**PROMPT**
Copy exactly and only the lines running from the one that contains "This screenshot has" to the final line of the data below, without the pictures.

*** DATA FOR PROCESSING ***

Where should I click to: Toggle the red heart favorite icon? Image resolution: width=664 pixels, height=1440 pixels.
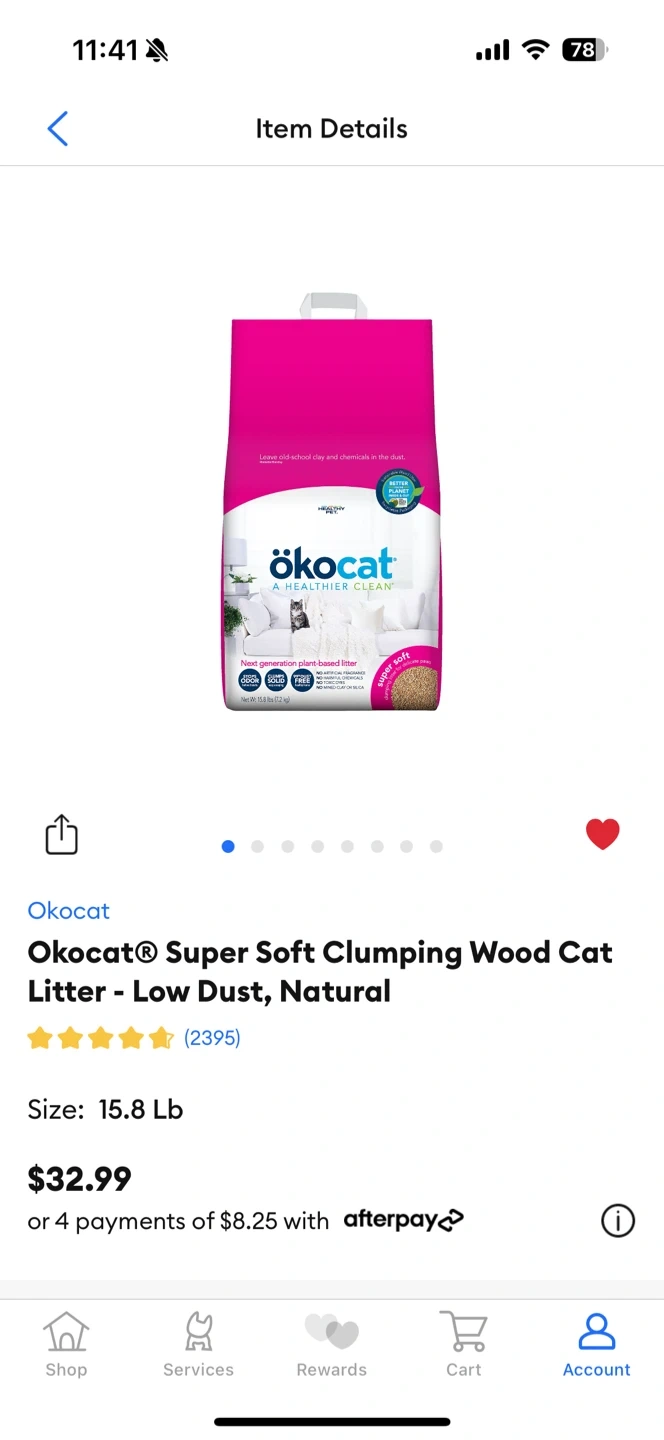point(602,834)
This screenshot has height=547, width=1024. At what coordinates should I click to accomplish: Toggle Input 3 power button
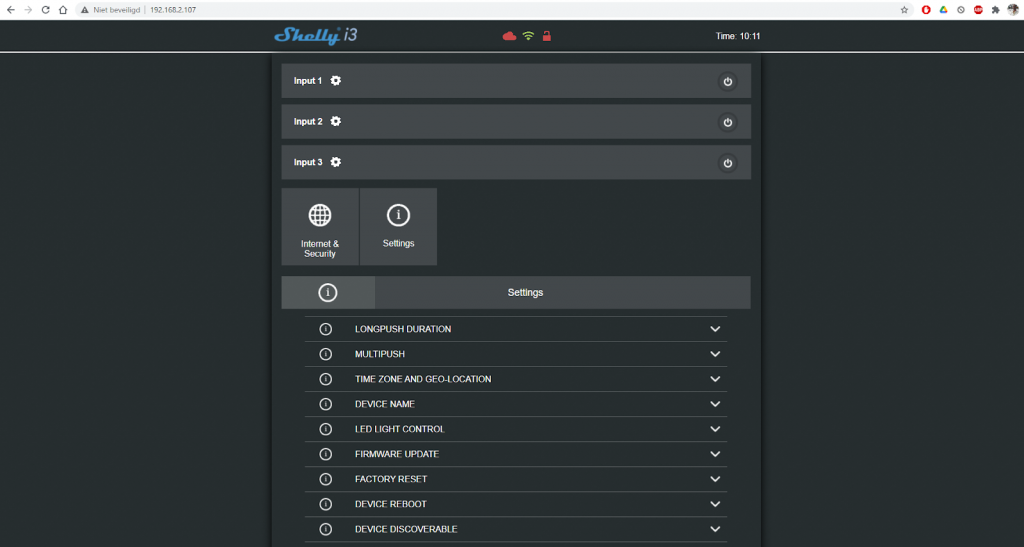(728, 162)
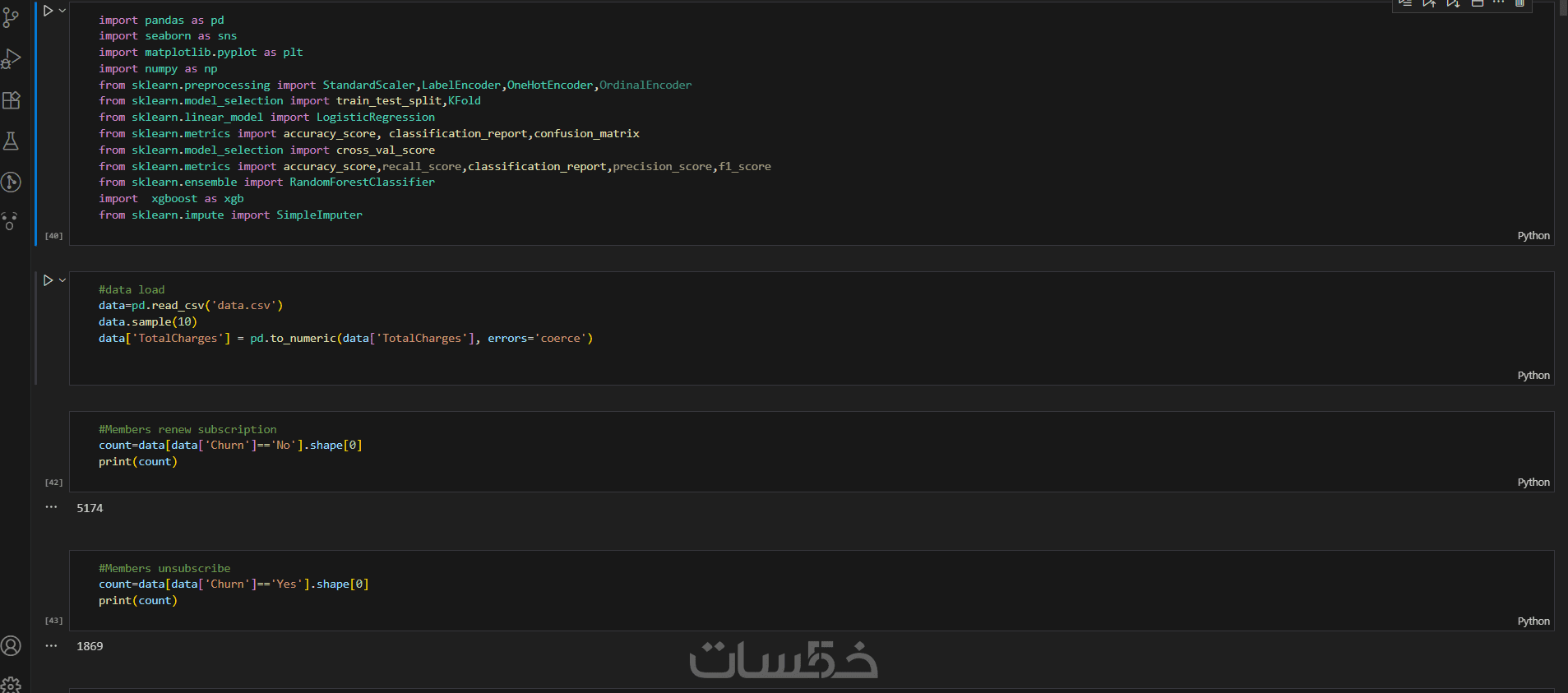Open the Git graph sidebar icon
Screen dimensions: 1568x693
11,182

***

**ANSWER SPACE**
This screenshot has height=547, width=1024. At what coordinates should I click to accomplish: Toggle Input 3 power button
(728, 162)
Open the Git graph sidebar icon
Screen dimensions: 1568x693
11,182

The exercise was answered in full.